The last statement could reflect the fact that state officials know that huge numbers of applicants never got enough money to repair or rebuild from Road Home grants and insurance benefits. According to a Louisiana Legislative Auditor’s report (January 2009), more than 22,000 applicants disputed their pre-storm value calculation for grant determination and about half of these were put in limbo by ICF staffers not marking the application as being in dispute. Very many other applicants unsuccessfully disputed mistakes in damage determination and insurance benefit deductions.
The big question is what will the grant recovery money be spent on? According to public testimony from state officials at the last Housing Task Force meeting, it will be added to the state funds of the Office of Community Development. So, grantees whose homes were ruined due to federal levee failures and who got insufficient grant money to elevate (or repair) their homes will be asked to turn over their federal assistance funding to a state coffer, with no legal stipulation that the money be spent on disaster victims. Terribly unfair.
2. Is the NOLA Mayor-Elect Mitch Landrieu Trying to Convert Federal Money for Disaster Victims To City Money Leaving Shortchanged Applicants Stranded?
Is this an attempt to unfairly funnel more RH money to contractors, now including nonprofits, instead of to applicants who have been shortchanged? (More on this in a later newsletter)
Please think about the definition of blight.
There are plenty of long-term jungle lots that merit that term. There are those who can afford to fix their property but just snub their neighbors.
However, what about those who abandoned their house (and only equity and property) mid-way in repair or never got started to repair their home.
How many of them had been promised a Road Home compensation grant that suddenly and wrongfully became much smaller at closing.
Were they promised a Road Home additional compensation grant for economically disadvantaged applicants and then, by a tricky new rule hidden from the public about income redetermination (announced by Mike Spletto, former head of Housing for OCD at an LRA Housing Task Force Meeting), much later labeled no longer income-eligible? The list of unfairness that is preventing rebuilding, repair, and safe rebuilding is much longer than this.
http://www.nola.com/politics/index.ssf/2010/03/mitch_landrieu_ready_for_city.html
Mitch Landrieu ready for city to penalize owners of unrepaired homes
By Frank Donze, The Times-Picayune
March 13, 2010
As Hurricane Katrina's fifth anniversary draws closer, Mayor-elect Mitch Landrieu believes the time is long past due for a City Hall crackdown on storm-damaged structures that mar recovering neighborhoods.
Asked at a news conference this week at what point in time will it no longer be sufficient for property owners to merely board up vacant buildings and keep the grass cut, Landrieu deadpanned: "Now would be good."
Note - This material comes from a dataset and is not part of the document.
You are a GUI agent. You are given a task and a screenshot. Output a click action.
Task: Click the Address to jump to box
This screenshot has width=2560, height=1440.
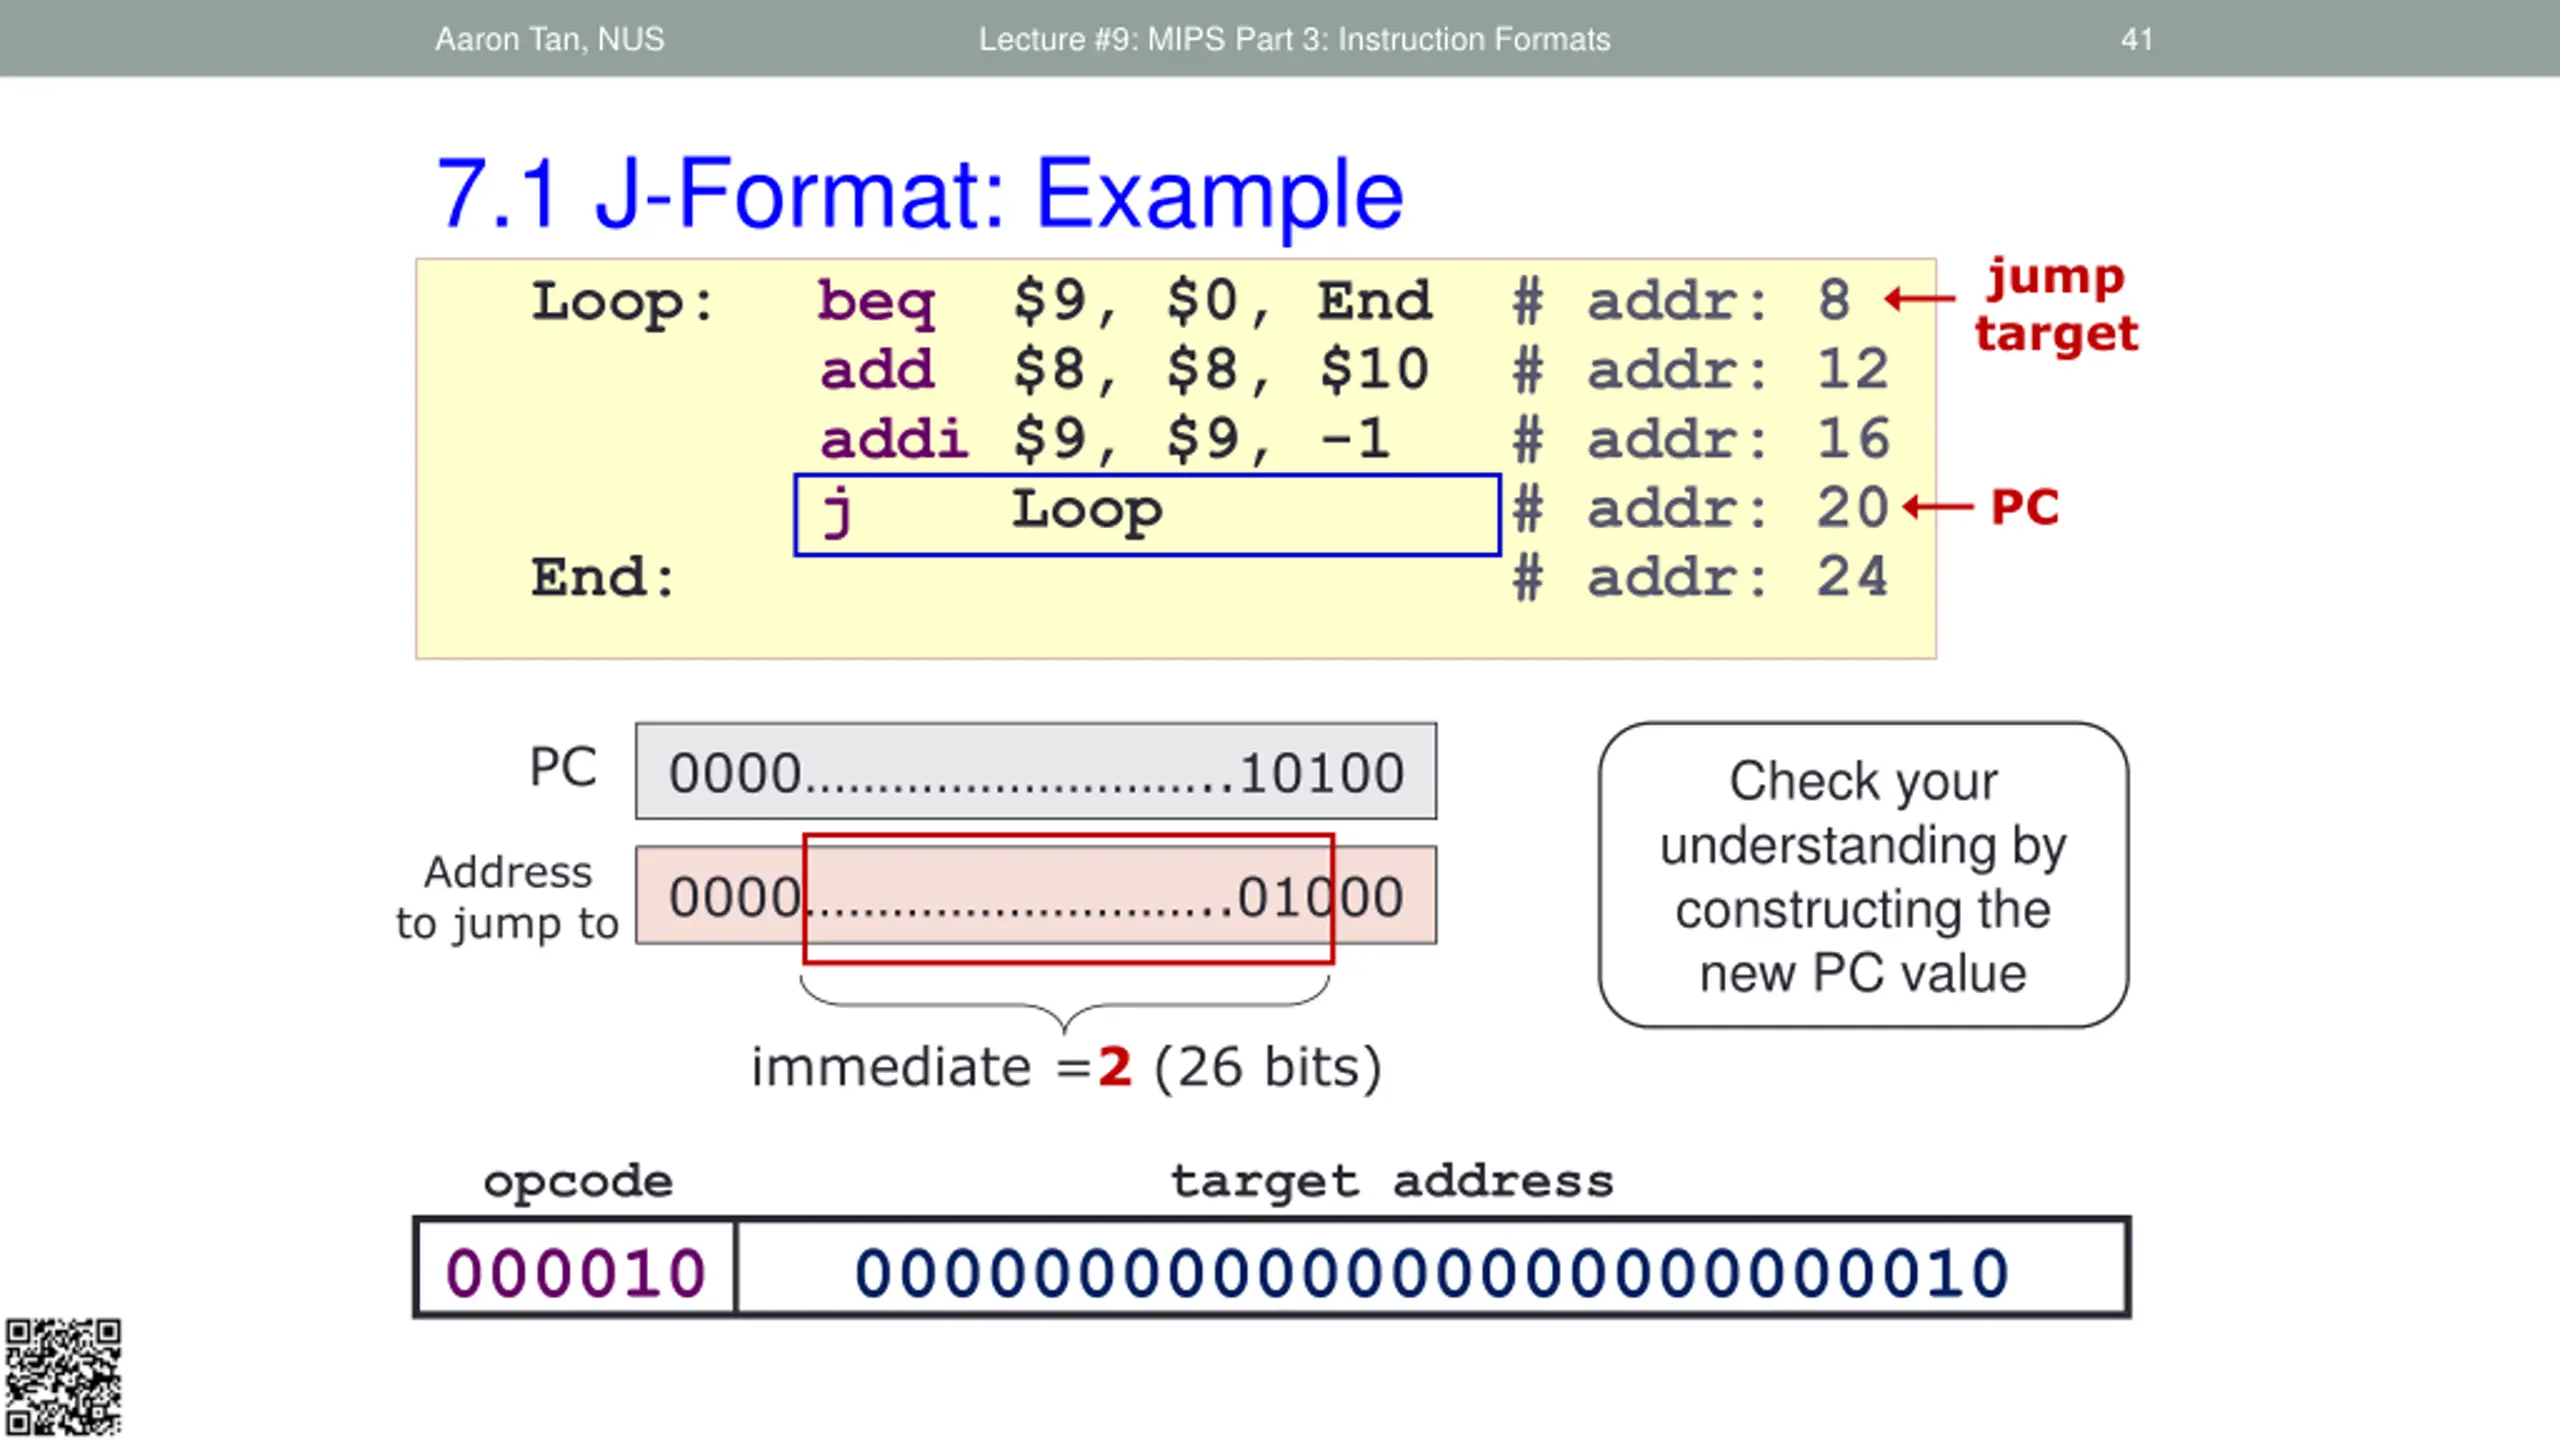point(1036,895)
Landrieu noted that unlike New Orleans, some surrounding communities already have established "cut-off dates'' to repair property or face harsh penalties.
"I don't know that this city has ever said, OK, this is it,'' he said.
"Well, I think we can safely say that five years later we're at the point now where code enforcement has to be very aggressive - that just boarding up your house is not consequential.''
Before he takes office in May, Landrieu said he plans to meet with Louisiana Recovery Authority officials to discuss redirecting some of the unallocated federal dollars under the agency's control toward blight eradication for an inventory that still hovers around 60,000.
"We have to get after that and we have to be very, very aggressive about it,'' he said, adding that city officials must begin to show more concern for the neighbor next door to the blighted property than for the person who owns it.
"At some point in time, enough is enough,'' Landrieu said. "I think it's fair to say that time has come.''
Frank Donze can be reached at fdonze at timespicayune.com or 504.826.3328.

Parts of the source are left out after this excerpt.